Il resta planté là, hésitant, sans savoir par où commencer, sans trouver les mots pour donner forme à ce qu’il voulait dire.
Mais le destin, comme s’il l’entendait, intervint. La porte s’ouvrit à la volée et un garçon de onze ans entra en trombe, plein d’énergie et d’indignation.
— Maman ! Ça fait une demi-heure que je t’attends dans le couloir ! — protesta-t-il, boudeur, lançant un regard furieux à sa mère. — Je t’ai appelée, pourquoi tu ne répondais pas ?!
Cette journée était réservée à son fils — pas d’opération, pas d’urgence. Le travail prenait presque tout le temps d’Anna, et chaque minute passée avec Igor était un petit îlot de bonheur au milieu de l’océan de ses obligations. Elle se sentit coupable — encore une fois, elle avait manqué à sa promesse.
Sergey se figea, comme frappé par la foudre. Il fixait le garçon, incapable de détourner les yeux — comme s’il voyait non pas un enfant, mais le reflet vivant de son passé.
Enfin, il parvint à balbutier :
— Mon fils… mon petit garçon…
— Maman, c’est qui ce monsieur ? — demanda Igor, en fronçant les sourcils. — Il est pas un peu bizarre ? Il se parle à lui-même…
Anna se crispa.
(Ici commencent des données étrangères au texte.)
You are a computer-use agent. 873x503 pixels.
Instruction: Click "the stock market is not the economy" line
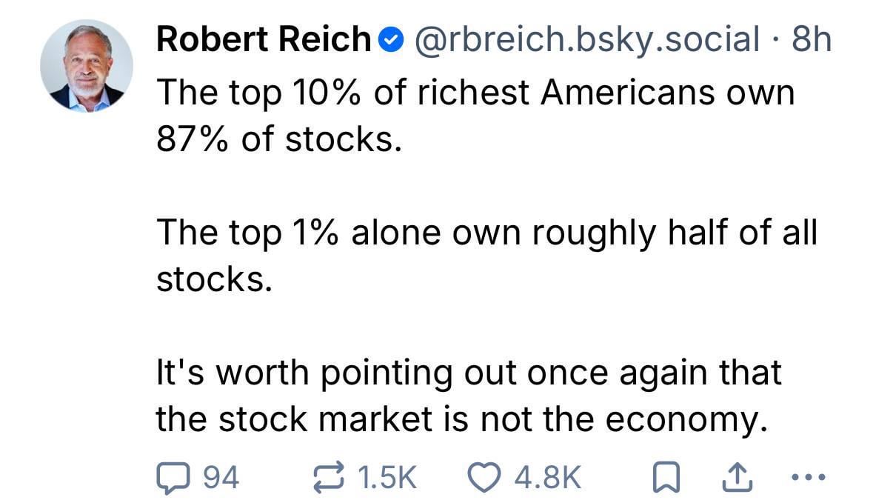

En elle, bouillonnait la douleur : voilà cet homme — celui qui, jadis, l’avait accusée d’adultère, abandonnée, effacée de sa vie comme une page tachée.
Mais elle serra les dents, retenant des paroles qui lui brûlaient les lèvres. Son cœur souffrait, mais au fond, subsistait une étincelle — ténue, mais bien vivante.
Sergey était rongé par le remords et la peur. Il ne savait pas s’il méritait une chance de réparer. Il ne comprenait pas pourquoi, parmi tous, c’était à lui qu’on offrait la possibilité de revenir. Mais il était infiniment reconnaissant — pour chaque aurore, pour chaque nuit passée dans l’attente d’un miracle.